A Ambev VOA, braço social da Ambev, também aproveitou o contato direto com as organizações. “Aqui é muito bacana porque eu consigo ver os gestores e profissionais das ONGs olho no olho e sentir as necessidades de cada uma”, afirmou Lilian Lopes. Segundo ela, a maioria das pessoas ia ao estande em busca de informações por editais. “Aproveitava essa oportunidade para apresentar o programa de aceleração de ONGs da AmbevVoa e e diagnóstico oferecer nossa cartilha, onde a pessoa pode fazer sozinha um diagnóstico sobre o grau de institucionalização da sua organização.”

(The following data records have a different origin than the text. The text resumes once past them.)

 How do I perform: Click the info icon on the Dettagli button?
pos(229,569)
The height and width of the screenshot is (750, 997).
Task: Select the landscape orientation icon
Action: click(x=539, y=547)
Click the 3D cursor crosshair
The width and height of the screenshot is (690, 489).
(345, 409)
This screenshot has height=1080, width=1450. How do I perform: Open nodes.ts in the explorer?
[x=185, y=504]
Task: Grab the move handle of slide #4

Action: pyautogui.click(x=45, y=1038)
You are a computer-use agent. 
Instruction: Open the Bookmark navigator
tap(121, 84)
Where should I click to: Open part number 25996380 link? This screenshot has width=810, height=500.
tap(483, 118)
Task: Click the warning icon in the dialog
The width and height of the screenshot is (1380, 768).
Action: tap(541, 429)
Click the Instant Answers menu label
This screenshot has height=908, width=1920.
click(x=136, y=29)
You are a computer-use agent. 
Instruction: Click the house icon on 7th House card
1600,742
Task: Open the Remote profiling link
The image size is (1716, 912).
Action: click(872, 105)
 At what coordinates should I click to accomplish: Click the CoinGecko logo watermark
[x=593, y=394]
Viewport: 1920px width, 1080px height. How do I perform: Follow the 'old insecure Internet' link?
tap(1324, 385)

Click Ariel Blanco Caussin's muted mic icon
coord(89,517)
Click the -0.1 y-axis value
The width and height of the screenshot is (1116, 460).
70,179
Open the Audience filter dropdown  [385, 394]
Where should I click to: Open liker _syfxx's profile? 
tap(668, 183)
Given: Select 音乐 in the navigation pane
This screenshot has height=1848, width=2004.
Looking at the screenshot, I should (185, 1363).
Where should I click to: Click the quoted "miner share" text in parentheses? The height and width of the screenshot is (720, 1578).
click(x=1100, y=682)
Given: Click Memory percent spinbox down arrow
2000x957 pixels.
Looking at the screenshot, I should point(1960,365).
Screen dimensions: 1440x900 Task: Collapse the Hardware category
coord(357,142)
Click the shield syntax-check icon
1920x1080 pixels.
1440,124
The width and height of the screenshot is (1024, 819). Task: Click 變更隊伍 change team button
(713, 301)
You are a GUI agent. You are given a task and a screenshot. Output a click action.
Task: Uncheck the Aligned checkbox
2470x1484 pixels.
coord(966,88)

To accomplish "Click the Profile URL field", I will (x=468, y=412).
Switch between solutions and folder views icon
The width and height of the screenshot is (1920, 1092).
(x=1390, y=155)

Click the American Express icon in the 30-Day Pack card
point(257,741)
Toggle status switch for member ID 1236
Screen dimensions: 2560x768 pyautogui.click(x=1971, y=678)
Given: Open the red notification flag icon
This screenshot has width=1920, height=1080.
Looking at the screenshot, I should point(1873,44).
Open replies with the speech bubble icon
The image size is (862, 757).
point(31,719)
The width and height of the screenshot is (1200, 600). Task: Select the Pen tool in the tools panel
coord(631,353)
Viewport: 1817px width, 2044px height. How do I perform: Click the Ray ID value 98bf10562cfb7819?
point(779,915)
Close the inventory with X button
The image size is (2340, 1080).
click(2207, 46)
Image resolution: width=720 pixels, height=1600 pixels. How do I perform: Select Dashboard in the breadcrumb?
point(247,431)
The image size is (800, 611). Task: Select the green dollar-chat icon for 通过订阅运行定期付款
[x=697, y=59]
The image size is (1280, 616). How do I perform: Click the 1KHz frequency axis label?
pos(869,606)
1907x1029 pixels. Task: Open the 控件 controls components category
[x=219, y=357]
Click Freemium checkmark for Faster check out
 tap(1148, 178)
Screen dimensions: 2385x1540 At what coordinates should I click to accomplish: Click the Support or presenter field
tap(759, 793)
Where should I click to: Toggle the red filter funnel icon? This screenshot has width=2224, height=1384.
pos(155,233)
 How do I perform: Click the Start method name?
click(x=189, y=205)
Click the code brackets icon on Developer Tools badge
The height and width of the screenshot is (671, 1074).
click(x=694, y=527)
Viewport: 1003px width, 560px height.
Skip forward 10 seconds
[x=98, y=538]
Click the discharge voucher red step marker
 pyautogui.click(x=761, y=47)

Mesmo quem participou como visitante relatou ganhos concretos. “É um espaço excelente de troca, de aprendizado, muitas discussões acontecendo ao mesmo tempo”, afirmou o advogado Lucas Seara, mestre em Gestão Social (UFBA) e diretor do OSC LEGAL – plataforma e instituto com foco em educação, mentoria, consultoria e capacitação para Organizações da Sociedade Civil. Ele elencou os temas sobre a reforma tributária e a inteligência artificial como seus preferidos. “Todo ano, essas duas áreas trazem muitas novidades”, reforça o especialista em Marco Regulatório das OSCs (MROSC).

Próxima parada

Se houve consenso entre os entrevistados, ele aparece no futuro: Gramado. Expositores e participantes afirmam que pretendem repetir a experiência em 2027. “A gente é fifeiro. Já estamos de malas prontas para Sul”, disse Geriardi, da HYB.

E até quem participou pela primeira vez, já tem a decisão tomada. “A perspectiva é positiva, vale a pena sim ir para a próxima edição”, afirmou Rebeca Brito. Rafael Valle, da AUDISA, disse que Gramado já entrou na sua agenda. “O evento deixou de ser apenas um espaço de encontro e se consolidou em um ambiente de geração concreta de oportunidades para o Terceiro Setor.”